1. Backup a copy the corrupted Chinese text from further corruption by converting it into hexadecimal format.

2. Determine the current encoding of the corrupted Chinese text. This can be done by reviewing its binary strings. And also assume that a large number of Chinese systems use GB18030 (GBK) encoding. Most of other systems use UTF-8. Assume that the current encoding is EncodingY.

3. Determine the encoding used by the last system to decode the original Chinese text. This is the most difficult step. You need to review those strange characters displayed from the corrected Chinese text. And try to map them to a guessed 8-bit encoding table. Assume that the guessed encoding the corrupted Chinese text was decoded from is EncodingX.

4. Try to convert corrupted Chinese text to the original Chinese text by calling a conversion tool like "iconv" on a Linux system.

  iconv -f EncodingY -t EncodingX corrupted_text > recovered_text

5. Display "recovered_text" as UTF-8, UTF-16BE, or GB18030. If it is showing as valid Chinese text. Job is done. Otherwise go back to step 3.

Let's apply those suggestions on the corrupted file name coming out from a ZIP file on my macOS computer.
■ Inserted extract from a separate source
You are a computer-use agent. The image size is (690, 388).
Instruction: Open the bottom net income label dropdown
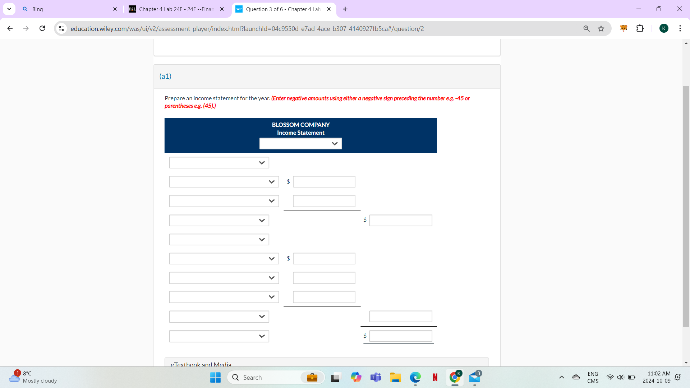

1. Backup a copy the corrupted Chinese text into a hexadecimal format using "xxd corrupted.txt > corrupted.hex" command as shown in the picture below.

2. Determine the current encoding of the corrupted Chinese text by looking that the binary data. Since I am using a macOS computer, my first guess is UTF-8. To confirm this, I take the first 3 bytes from the binary data: 0x'e28891', and searches on the Internet. It is a valid 3-byte sequence of UTF-8 encoding. So EncodingY = UTF-8.

3. Determine the encoding used by the last system to decode the original Chinese text, by looking at those junk characters displayed from the corrupted text. The ISO-8859-1 table has the Japanese Yen sign, but not the upper Sigma letter. The CP437 encoding table has the upper Sigma letter, but not the diamond sign. Since I am using a macOS computer, let's see the MAC encoding table by running "php 8-Bit-Encoding-Table.php MAC" as shown below. Luckily, the MAC encoding table has all those junk characters. So let's set EncodingX = MAC.

4. Try to convert corrupted Chinese text to the original Chinese text by calling "iconv" command:

herong$ iconv -f UTF-8 -t MAC corrupted.txt > recovered.txt 

herong$ xxd recovered.txt 
00000000: b7d6 d7d3 b4fd d7a2 b2e1                 ..........

5. Display the recovered text as a Chinese encoding. By looking at the binary string of the recovered text, it seems to be GB18030 encoding. Let's try to display it using "iconv -f GB18030 -t UTF-8 recovered.txt | more" command.